Exercise aim:
Every line in the data below has to be repeated exactly; no picture belongs in the result.
[[ Task input, beginning ]]
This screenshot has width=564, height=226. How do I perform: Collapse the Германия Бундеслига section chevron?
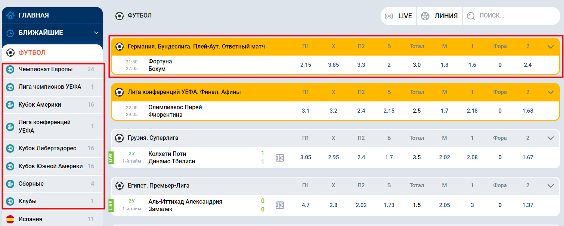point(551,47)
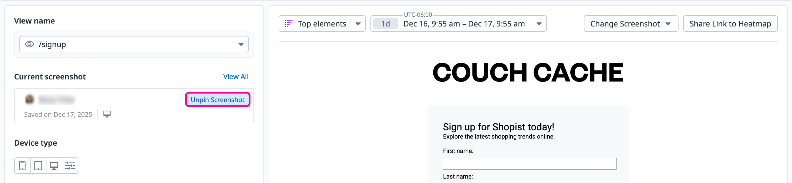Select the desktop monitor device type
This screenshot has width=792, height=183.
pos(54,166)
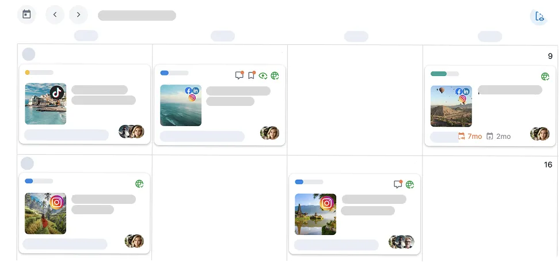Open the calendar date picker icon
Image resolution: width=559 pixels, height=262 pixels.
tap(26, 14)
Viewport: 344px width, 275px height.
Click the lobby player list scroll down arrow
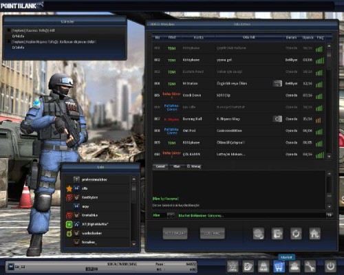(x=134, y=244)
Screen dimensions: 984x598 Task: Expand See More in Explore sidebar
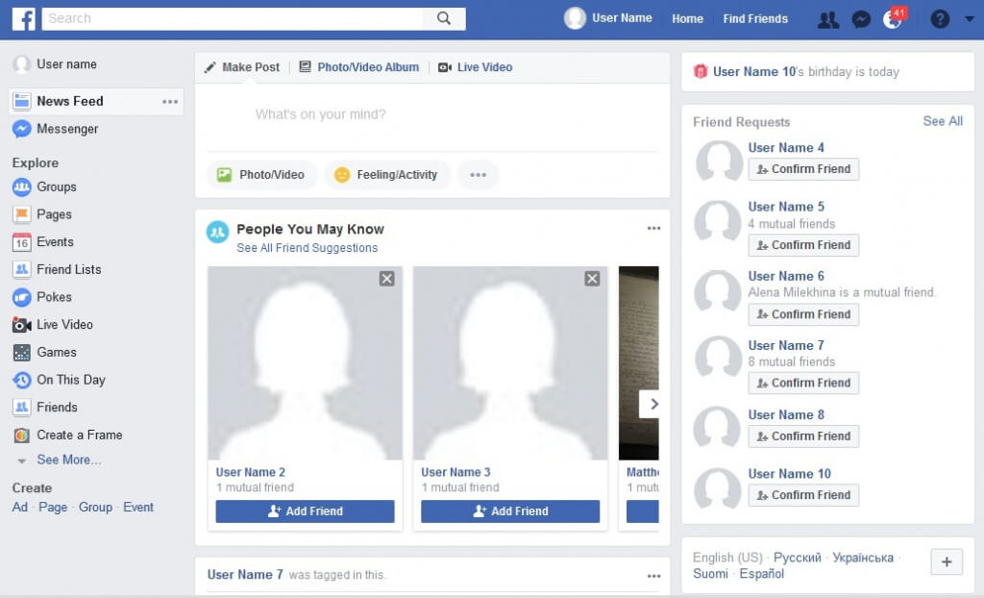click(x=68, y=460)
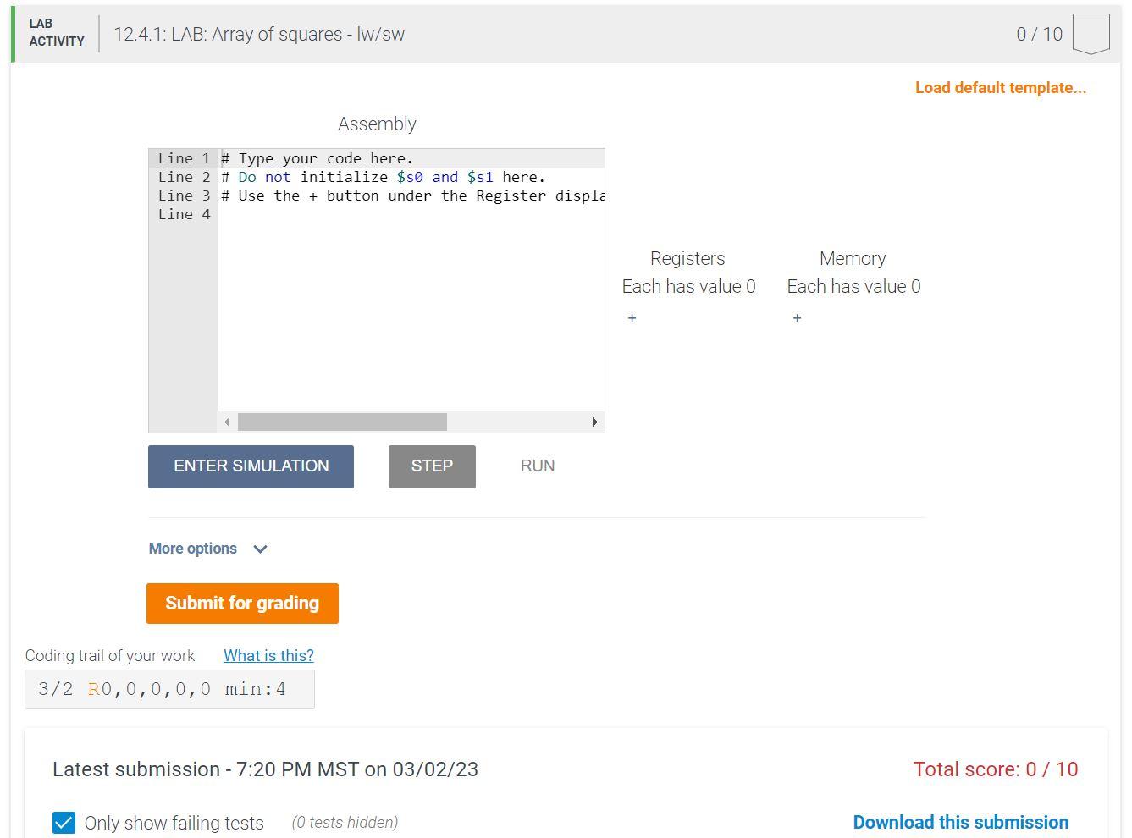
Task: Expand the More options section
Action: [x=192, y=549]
[[ Task input, end ]]
Answer to the problem:
This screenshot has width=564, height=226. How do I perform: Collapse the Германия Бундеслига section chevron?
point(551,47)
Select the desktop monitor device type
This screenshot has width=792, height=183.
pos(54,166)
Open the calendar date picker icon
Image resolution: width=559 pixels, height=262 pixels.
tap(26, 14)
Viewport: 344px width, 275px height.
Click the lobby player list scroll down arrow
(x=134, y=244)
Screen dimensions: 984x598 Task: Expand See More in Explore sidebar
click(x=68, y=460)
Task: Expand the More options section
Action: [x=192, y=549]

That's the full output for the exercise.